# PROMPT:
Retype the entries. Match them exactly.

# GIVEN DATA:
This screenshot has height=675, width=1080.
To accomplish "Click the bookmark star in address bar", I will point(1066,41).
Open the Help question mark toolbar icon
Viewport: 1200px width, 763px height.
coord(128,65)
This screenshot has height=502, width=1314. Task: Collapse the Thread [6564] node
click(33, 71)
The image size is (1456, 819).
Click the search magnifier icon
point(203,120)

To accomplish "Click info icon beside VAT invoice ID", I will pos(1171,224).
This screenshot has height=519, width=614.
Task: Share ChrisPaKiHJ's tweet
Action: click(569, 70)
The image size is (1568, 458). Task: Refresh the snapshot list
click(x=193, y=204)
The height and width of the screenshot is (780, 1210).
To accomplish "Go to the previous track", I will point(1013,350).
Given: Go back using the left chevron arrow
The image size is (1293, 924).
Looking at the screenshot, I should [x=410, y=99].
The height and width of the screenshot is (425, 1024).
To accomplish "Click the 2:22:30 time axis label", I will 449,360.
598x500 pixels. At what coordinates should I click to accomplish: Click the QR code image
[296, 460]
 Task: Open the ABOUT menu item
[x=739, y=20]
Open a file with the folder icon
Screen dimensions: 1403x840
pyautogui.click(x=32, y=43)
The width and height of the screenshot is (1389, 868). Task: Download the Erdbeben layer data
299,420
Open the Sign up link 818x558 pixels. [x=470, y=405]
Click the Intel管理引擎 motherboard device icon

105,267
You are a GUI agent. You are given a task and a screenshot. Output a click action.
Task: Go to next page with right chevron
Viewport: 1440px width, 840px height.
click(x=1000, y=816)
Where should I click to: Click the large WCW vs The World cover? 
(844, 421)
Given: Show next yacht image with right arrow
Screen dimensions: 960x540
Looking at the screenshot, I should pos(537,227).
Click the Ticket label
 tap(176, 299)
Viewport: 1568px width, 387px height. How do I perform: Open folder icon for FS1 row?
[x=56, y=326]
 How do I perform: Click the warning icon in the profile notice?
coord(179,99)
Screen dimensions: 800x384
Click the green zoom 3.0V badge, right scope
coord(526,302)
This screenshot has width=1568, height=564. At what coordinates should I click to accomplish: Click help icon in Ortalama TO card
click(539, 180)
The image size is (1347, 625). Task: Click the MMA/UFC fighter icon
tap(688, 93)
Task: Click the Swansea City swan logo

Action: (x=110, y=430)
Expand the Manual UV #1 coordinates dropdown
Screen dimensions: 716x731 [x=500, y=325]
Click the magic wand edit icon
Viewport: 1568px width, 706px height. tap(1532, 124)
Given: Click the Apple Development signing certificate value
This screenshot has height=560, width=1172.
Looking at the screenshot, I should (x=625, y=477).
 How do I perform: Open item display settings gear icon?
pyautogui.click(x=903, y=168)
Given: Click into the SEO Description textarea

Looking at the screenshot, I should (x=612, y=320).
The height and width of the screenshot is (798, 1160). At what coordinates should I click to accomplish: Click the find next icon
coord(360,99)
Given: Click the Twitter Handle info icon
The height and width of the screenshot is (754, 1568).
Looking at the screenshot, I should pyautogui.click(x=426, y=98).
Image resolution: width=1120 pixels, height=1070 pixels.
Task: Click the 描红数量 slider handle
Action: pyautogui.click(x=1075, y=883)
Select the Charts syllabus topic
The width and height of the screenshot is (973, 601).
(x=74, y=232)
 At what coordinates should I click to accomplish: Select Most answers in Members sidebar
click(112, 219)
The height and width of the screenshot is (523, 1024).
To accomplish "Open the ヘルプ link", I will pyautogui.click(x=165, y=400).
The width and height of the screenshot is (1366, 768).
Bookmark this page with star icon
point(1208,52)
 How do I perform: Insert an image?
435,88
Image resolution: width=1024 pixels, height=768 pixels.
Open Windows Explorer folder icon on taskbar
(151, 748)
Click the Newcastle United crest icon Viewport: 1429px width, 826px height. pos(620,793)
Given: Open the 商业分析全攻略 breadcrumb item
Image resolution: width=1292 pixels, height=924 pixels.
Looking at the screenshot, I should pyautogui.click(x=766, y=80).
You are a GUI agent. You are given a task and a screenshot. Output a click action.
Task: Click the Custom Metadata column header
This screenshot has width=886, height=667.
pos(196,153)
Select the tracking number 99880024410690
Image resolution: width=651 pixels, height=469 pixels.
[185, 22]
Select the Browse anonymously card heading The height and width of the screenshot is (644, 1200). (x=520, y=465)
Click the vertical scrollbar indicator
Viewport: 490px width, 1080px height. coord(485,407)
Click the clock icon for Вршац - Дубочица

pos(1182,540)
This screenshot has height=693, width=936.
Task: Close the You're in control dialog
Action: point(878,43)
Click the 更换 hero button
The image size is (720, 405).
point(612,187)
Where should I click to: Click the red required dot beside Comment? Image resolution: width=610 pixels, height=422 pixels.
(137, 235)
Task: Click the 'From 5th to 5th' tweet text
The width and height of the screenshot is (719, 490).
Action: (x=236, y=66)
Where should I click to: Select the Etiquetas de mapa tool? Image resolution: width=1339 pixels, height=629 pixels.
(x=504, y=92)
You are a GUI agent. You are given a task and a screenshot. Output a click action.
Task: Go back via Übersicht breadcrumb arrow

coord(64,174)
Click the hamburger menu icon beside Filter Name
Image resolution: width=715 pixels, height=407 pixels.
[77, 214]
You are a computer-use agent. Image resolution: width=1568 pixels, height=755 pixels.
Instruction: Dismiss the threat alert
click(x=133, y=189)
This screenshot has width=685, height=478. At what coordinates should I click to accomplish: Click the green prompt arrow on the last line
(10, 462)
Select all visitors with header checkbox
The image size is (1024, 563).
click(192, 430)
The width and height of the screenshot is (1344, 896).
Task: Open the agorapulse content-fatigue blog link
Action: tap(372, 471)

# WRITTEN ANSWER:
This screenshot has height=675, width=1080.
To accomplish "Click the bookmark star in address bar", I will point(1066,41).
Open the Help question mark toolbar icon
Viewport: 1200px width, 763px height.
coord(128,65)
This screenshot has height=502, width=1314. Task: Collapse the Thread [6564] node
click(33, 71)
The image size is (1456, 819).
Click the search magnifier icon
point(203,120)

To accomplish "Click info icon beside VAT invoice ID", I will pos(1171,224).
This screenshot has height=519, width=614.
Task: Share ChrisPaKiHJ's tweet
Action: click(569, 70)
The image size is (1568, 458). Task: Refresh the snapshot list
click(x=193, y=204)
The height and width of the screenshot is (780, 1210).
To accomplish "Go to the previous track", I will point(1013,350).
Given: Go back using the left chevron arrow
The image size is (1293, 924).
Looking at the screenshot, I should [x=410, y=99].
The height and width of the screenshot is (425, 1024).
To accomplish "Click the 2:22:30 time axis label", I will 449,360.
598x500 pixels. At what coordinates should I click to accomplish: Click the QR code image
[296, 460]
 Task: Open the ABOUT menu item
[x=739, y=20]
Open a file with the folder icon
Screen dimensions: 1403x840
pyautogui.click(x=32, y=43)
The width and height of the screenshot is (1389, 868). Task: Download the Erdbeben layer data
299,420
Open the Sign up link 818x558 pixels. [x=470, y=405]
Click the Intel管理引擎 motherboard device icon

105,267
You are a GUI agent. You are given a task and a screenshot. Output a click action.
Task: Go to next page with right chevron
Viewport: 1440px width, 840px height.
click(x=1000, y=816)
Where should I click to: Click the large WCW vs The World cover? 
(844, 421)
Given: Show next yacht image with right arrow
Screen dimensions: 960x540
Looking at the screenshot, I should pos(537,227).
Click the Ticket label
 tap(176, 299)
Viewport: 1568px width, 387px height. How do I perform: Open folder icon for FS1 row?
[x=56, y=326]
 How do I perform: Click the warning icon in the profile notice?
coord(179,99)
Screen dimensions: 800x384
Click the green zoom 3.0V badge, right scope
coord(526,302)
This screenshot has width=1568, height=564. At what coordinates should I click to accomplish: Click help icon in Ortalama TO card
click(539, 180)
The image size is (1347, 625). Task: Click the MMA/UFC fighter icon
tap(688, 93)
Task: Click the Swansea City swan logo

Action: (x=110, y=430)
Expand the Manual UV #1 coordinates dropdown
Screen dimensions: 716x731 [x=500, y=325]
Click the magic wand edit icon
Viewport: 1568px width, 706px height. tap(1532, 124)
Given: Click the Apple Development signing certificate value
This screenshot has height=560, width=1172.
Looking at the screenshot, I should (x=625, y=477).
 How do I perform: Open item display settings gear icon?
pyautogui.click(x=903, y=168)
Given: Click into the SEO Description textarea

Looking at the screenshot, I should (x=612, y=320).
The height and width of the screenshot is (798, 1160). At what coordinates should I click to accomplish: Click the find next icon
coord(360,99)
Given: Click the Twitter Handle info icon
The height and width of the screenshot is (754, 1568).
Looking at the screenshot, I should pyautogui.click(x=426, y=98).
Image resolution: width=1120 pixels, height=1070 pixels.
Task: Click the 描红数量 slider handle
Action: pyautogui.click(x=1075, y=883)
Select the Charts syllabus topic
The width and height of the screenshot is (973, 601).
(x=74, y=232)
 At what coordinates should I click to accomplish: Select Most answers in Members sidebar
click(112, 219)
The height and width of the screenshot is (523, 1024).
To accomplish "Open the ヘルプ link", I will pyautogui.click(x=165, y=400).
The width and height of the screenshot is (1366, 768).
Bookmark this page with star icon
point(1208,52)
 How do I perform: Insert an image?
435,88
Image resolution: width=1024 pixels, height=768 pixels.
Open Windows Explorer folder icon on taskbar
(151, 748)
Click the Newcastle United crest icon Viewport: 1429px width, 826px height. pos(620,793)
Given: Open the 商业分析全攻略 breadcrumb item
Image resolution: width=1292 pixels, height=924 pixels.
Looking at the screenshot, I should pyautogui.click(x=766, y=80).
You are a GUI agent. You are given a task and a screenshot. Output a click action.
Task: Click the Custom Metadata column header
This screenshot has width=886, height=667.
pos(196,153)
Select the tracking number 99880024410690
Image resolution: width=651 pixels, height=469 pixels.
[185, 22]
Select the Browse anonymously card heading The height and width of the screenshot is (644, 1200). (x=520, y=465)
Click the vertical scrollbar indicator
Viewport: 490px width, 1080px height. coord(485,407)
Click the clock icon for Вршац - Дубочица

pos(1182,540)
This screenshot has height=693, width=936.
Task: Close the You're in control dialog
Action: point(878,43)
Click the 更换 hero button
The image size is (720, 405).
point(612,187)
Where should I click to: Click the red required dot beside Comment? Image resolution: width=610 pixels, height=422 pixels.
(137, 235)
Task: Click the 'From 5th to 5th' tweet text
The width and height of the screenshot is (719, 490).
Action: (x=236, y=66)
Where should I click to: Select the Etiquetas de mapa tool? Image resolution: width=1339 pixels, height=629 pixels.
(x=504, y=92)
You are a GUI agent. You are given a task and a screenshot. Output a click action.
Task: Go back via Übersicht breadcrumb arrow

coord(64,174)
Click the hamburger menu icon beside Filter Name
Image resolution: width=715 pixels, height=407 pixels.
[77, 214]
You are a computer-use agent. Image resolution: width=1568 pixels, height=755 pixels.
Instruction: Dismiss the threat alert
click(x=133, y=189)
This screenshot has width=685, height=478. At what coordinates should I click to accomplish: Click the green prompt arrow on the last line
(10, 462)
Select all visitors with header checkbox
The image size is (1024, 563).
click(192, 430)
The width and height of the screenshot is (1344, 896).
Task: Open the agorapulse content-fatigue blog link
Action: tap(372, 471)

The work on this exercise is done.